- Opening Delimiter -
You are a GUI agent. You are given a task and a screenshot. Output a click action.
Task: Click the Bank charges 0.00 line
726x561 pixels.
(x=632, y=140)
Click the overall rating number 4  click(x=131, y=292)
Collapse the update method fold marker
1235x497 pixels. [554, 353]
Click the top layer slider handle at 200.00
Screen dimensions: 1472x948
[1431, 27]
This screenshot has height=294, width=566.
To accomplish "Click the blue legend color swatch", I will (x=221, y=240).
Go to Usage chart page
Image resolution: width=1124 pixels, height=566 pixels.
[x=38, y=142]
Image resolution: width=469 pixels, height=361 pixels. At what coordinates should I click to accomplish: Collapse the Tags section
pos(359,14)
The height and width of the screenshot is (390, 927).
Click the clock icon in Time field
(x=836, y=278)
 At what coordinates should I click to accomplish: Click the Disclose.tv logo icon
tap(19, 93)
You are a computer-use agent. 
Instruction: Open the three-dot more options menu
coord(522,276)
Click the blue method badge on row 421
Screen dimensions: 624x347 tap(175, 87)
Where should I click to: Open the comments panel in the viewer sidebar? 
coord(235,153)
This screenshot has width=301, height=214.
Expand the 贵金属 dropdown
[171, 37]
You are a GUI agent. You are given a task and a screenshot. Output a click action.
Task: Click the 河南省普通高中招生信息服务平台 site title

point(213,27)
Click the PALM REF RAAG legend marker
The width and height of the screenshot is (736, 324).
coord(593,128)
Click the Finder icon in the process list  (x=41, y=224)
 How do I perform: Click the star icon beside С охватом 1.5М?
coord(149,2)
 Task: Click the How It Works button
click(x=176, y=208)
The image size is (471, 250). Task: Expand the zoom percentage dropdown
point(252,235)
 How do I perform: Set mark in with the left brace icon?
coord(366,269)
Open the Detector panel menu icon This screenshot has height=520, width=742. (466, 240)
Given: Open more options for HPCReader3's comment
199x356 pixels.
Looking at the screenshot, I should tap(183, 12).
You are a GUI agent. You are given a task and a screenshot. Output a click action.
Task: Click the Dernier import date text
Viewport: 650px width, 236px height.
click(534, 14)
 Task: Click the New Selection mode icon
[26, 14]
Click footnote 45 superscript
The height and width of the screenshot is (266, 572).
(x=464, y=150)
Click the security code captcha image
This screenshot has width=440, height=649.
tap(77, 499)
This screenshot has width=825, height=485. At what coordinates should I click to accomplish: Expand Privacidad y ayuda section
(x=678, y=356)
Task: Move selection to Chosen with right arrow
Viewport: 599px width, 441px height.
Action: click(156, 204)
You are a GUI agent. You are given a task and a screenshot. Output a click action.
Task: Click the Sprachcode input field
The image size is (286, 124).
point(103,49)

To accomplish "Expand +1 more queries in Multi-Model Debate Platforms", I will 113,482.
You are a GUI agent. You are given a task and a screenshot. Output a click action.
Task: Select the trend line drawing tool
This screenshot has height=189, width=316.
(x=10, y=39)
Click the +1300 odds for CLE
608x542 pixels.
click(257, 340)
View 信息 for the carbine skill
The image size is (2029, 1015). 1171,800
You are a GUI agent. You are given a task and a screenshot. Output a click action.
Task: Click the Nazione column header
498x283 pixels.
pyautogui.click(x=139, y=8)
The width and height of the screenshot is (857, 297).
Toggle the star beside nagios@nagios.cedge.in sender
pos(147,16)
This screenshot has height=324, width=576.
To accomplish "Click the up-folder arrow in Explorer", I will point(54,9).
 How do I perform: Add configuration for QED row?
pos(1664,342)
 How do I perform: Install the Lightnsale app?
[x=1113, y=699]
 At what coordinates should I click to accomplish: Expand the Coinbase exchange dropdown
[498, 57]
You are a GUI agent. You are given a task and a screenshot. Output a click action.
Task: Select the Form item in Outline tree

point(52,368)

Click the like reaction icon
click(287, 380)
- Closing Delimiter -
▶ _AIM OF THE EXERCISE_: Tally the lines in the listing that hold the string "arrow"; your reply is that total alone.

▶ _OUTPUT FOR THIS EXERCISE_: 2